A critical element of a successful mediation is that each side must be represented by a person with adequate authority to settle the case. This typically means that clients, business managers, claims representatives, etc., should attend.
Obviously, you need to be prepared to discuss the details of your case.
How much will mediation cost?
No filing fee is required upon the submission of a case. USA&M charges a basic administrative fee, and hourly or per diem fees for the mediator’s time.
In many cases the parties agree to divide the mediation costs, although it is not uncommon for one party to pay the entire cost. The parties will execute an Agreement to Mediate prior to the mediation session taking place. Consult USA&M Mediation Fee Schedule for more information.
How is mediation different from arbitration and judicial settlement conferences?
Arbitration involves the presentation of evidence to an arbitrator for a legally binding decision. Arbitration can be effective, but it may be more time consuming and expensive than a mediation, and the parties give up control of the outcome (although high-low agreements can be used to limit the range of the award).
A judicial settlement conference is also a valid process. Typically parties submit informal evidence to a judge for an advisory decision. However, any time an outside party is rendering an opinion, there is a risk that one party will strongly disagree with the opinion and the other party will be locked in to a settlement only at that figure. This can impair settlement efforts. Remember that almost every case settles anyway, so the role of the neutral should be to help parties move toward settlement. For this reason, mediation is often preferred.

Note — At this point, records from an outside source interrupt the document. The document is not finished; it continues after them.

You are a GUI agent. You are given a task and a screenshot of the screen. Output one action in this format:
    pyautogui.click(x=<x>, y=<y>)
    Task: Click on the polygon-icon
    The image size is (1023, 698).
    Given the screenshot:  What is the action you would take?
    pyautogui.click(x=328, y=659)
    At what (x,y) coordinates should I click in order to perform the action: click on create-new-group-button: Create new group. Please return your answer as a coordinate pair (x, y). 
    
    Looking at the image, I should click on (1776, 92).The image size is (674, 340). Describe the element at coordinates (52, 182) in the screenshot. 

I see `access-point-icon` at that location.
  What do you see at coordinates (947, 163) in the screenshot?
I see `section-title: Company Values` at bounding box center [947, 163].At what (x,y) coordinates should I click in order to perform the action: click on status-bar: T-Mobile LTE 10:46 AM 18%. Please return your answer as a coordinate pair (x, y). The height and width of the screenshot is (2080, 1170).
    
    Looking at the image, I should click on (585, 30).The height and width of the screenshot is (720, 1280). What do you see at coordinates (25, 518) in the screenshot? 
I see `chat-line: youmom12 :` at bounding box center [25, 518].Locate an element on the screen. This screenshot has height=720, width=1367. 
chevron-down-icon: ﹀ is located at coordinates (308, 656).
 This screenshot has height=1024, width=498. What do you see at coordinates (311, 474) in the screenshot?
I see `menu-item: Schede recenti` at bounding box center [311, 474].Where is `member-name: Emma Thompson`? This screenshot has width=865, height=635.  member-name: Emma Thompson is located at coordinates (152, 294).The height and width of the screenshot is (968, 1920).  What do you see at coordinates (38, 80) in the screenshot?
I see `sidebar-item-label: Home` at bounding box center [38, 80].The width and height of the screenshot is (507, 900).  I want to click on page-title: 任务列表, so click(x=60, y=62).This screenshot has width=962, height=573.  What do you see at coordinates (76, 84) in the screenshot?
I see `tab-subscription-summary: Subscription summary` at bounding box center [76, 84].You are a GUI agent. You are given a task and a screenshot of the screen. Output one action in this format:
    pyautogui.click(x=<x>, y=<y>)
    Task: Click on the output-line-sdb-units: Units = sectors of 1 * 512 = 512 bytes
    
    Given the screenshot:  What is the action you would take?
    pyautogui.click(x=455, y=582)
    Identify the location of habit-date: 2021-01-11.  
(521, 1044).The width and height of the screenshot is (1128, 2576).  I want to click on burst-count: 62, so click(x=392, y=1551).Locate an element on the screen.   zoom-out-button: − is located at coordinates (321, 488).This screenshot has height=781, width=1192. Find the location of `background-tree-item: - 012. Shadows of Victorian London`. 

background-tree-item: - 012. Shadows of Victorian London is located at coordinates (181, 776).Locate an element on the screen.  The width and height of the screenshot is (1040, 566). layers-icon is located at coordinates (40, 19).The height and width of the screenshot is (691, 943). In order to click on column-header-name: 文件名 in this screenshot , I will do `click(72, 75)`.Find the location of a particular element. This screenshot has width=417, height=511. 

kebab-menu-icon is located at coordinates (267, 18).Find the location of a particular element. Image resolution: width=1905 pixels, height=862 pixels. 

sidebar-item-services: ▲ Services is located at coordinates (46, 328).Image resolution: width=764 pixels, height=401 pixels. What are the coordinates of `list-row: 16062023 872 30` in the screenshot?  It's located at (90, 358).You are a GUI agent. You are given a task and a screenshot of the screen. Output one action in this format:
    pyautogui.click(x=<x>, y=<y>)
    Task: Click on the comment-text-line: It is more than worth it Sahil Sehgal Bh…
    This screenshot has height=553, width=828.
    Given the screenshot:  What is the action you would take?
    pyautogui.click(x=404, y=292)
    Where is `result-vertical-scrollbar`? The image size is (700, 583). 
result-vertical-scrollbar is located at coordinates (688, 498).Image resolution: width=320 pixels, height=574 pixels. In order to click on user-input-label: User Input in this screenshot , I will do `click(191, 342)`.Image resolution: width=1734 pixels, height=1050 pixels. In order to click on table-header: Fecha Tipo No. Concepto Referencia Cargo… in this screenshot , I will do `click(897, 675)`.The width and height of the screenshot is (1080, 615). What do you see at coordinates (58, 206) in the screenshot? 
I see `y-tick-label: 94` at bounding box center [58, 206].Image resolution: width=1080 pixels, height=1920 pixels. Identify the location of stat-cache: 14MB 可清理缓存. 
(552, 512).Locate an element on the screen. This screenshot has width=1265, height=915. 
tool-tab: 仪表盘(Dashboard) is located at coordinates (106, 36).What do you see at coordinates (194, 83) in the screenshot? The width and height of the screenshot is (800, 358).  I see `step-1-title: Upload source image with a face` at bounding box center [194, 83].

What cases should be sent to mediation?
As discussed in previous sections, any type of case can be mediated, and there are often many benefits to mediating. USA&M has developed a checklist of characteristics for selecting cases for mediation. USA&M also provides in-house training in how to identify mediation cases.
How are mediation clauses used?
Many businesses and attorneys are routinely inserting mediation clauses into contracts. By using such a clause, the parties are pre-agreeing to use mediation in the event of a dispute. See Sample Mediation Clause.